* [Work to do]:
Arrange the lines of the material from the line with "765, 903, 779)" to the line with "170, 572, 180)", both included, as a numbered list. Leave out any blank lines.

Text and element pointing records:
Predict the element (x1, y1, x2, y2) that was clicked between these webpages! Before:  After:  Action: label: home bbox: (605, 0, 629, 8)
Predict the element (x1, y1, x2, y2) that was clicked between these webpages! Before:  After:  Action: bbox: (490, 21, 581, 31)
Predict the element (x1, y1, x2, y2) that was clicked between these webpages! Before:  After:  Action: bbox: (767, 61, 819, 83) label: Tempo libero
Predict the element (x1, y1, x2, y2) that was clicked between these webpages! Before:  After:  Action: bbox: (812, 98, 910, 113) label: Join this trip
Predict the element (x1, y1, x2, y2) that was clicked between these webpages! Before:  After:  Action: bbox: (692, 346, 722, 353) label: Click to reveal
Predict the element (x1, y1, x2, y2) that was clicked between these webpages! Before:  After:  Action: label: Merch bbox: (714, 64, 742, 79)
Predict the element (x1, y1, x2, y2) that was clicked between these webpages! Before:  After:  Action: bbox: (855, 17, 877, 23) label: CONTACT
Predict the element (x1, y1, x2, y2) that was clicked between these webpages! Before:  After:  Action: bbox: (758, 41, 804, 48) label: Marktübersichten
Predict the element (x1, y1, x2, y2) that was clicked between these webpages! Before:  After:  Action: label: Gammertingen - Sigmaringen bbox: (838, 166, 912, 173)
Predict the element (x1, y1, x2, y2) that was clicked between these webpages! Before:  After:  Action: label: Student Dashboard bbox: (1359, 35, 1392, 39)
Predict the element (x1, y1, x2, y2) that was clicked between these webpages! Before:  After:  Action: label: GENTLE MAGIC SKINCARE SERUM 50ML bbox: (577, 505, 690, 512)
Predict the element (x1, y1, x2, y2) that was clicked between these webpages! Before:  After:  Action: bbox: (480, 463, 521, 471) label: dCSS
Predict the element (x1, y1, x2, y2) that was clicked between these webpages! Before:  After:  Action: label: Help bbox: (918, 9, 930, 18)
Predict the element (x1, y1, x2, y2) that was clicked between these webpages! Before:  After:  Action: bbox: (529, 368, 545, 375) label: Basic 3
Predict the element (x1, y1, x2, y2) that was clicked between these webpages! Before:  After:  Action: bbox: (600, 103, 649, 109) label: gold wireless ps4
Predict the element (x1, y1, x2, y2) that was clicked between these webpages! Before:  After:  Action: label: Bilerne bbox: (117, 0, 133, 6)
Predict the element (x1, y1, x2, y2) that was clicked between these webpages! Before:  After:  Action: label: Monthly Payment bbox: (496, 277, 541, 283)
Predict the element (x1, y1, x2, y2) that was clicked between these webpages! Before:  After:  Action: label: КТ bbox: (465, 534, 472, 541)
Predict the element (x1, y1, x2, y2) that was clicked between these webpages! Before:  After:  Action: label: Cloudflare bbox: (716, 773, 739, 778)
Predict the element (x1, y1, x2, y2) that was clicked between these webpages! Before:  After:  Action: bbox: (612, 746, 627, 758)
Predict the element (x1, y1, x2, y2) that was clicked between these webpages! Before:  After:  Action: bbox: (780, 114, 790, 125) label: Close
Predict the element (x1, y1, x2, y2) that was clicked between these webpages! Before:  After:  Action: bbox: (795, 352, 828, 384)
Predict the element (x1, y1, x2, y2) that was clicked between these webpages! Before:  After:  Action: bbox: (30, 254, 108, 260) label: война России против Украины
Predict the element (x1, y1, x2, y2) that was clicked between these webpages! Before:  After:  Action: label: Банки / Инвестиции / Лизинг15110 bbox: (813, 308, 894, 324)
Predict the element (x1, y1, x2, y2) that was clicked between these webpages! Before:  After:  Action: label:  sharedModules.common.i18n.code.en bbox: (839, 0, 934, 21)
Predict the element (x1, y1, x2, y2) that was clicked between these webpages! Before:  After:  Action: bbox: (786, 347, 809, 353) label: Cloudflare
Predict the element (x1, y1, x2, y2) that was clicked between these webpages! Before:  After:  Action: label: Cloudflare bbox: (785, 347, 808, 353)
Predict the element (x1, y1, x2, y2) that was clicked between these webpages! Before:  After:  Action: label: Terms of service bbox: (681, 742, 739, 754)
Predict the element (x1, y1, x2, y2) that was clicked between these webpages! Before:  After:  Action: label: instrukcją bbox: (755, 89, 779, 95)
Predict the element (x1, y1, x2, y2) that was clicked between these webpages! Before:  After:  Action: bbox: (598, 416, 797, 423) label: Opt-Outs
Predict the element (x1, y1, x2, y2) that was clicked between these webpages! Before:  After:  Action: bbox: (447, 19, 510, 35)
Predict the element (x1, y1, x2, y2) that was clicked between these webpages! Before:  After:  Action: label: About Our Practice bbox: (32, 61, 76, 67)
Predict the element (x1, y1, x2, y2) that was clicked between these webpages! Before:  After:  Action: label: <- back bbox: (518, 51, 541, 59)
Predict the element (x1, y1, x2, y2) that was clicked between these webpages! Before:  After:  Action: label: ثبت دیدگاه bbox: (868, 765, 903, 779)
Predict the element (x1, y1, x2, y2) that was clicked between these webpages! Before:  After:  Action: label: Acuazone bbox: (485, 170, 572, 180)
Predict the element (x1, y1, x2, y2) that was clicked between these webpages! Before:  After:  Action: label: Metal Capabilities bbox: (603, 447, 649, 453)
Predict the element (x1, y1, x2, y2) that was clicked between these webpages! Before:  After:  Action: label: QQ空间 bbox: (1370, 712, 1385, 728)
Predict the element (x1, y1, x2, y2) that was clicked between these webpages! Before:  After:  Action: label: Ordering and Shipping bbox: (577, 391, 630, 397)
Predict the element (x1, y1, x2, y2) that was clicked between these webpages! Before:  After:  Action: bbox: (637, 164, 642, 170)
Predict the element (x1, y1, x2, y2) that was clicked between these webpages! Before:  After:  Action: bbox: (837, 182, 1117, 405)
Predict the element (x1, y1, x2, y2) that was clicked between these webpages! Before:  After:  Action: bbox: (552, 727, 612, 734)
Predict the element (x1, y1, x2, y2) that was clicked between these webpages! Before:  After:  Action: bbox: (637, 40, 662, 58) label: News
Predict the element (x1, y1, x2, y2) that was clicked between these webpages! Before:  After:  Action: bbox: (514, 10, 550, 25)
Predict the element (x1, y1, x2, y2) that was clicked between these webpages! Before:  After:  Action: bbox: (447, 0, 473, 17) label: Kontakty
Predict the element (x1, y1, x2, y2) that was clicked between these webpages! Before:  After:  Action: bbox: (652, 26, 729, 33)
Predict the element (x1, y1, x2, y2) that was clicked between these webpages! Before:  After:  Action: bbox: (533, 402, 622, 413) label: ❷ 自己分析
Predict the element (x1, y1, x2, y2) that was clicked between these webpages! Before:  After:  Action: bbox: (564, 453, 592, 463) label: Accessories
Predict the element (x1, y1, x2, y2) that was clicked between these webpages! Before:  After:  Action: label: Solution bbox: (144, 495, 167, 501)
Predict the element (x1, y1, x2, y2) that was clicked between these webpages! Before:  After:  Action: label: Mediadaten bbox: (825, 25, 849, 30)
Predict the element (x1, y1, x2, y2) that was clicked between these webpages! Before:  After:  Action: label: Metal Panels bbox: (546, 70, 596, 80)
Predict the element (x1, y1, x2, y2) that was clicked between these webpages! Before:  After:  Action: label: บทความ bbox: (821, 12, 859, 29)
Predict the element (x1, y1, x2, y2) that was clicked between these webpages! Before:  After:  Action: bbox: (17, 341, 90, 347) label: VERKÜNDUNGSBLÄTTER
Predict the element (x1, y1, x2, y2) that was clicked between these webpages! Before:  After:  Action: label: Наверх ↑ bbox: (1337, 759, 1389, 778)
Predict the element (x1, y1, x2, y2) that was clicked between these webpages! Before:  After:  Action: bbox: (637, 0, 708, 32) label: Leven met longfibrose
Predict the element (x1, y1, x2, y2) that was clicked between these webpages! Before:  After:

* [Task output]:
1. Predict the element (x1, y1, x2, y2) that was clicked between these webpages! Before:  After:  Action: label: ثبت دیدگاه bbox: (868, 765, 903, 779)
2. Predict the element (x1, y1, x2, y2) that was clicked between these webpages! Before:  After:  Action: label: Acuazone bbox: (485, 170, 572, 180)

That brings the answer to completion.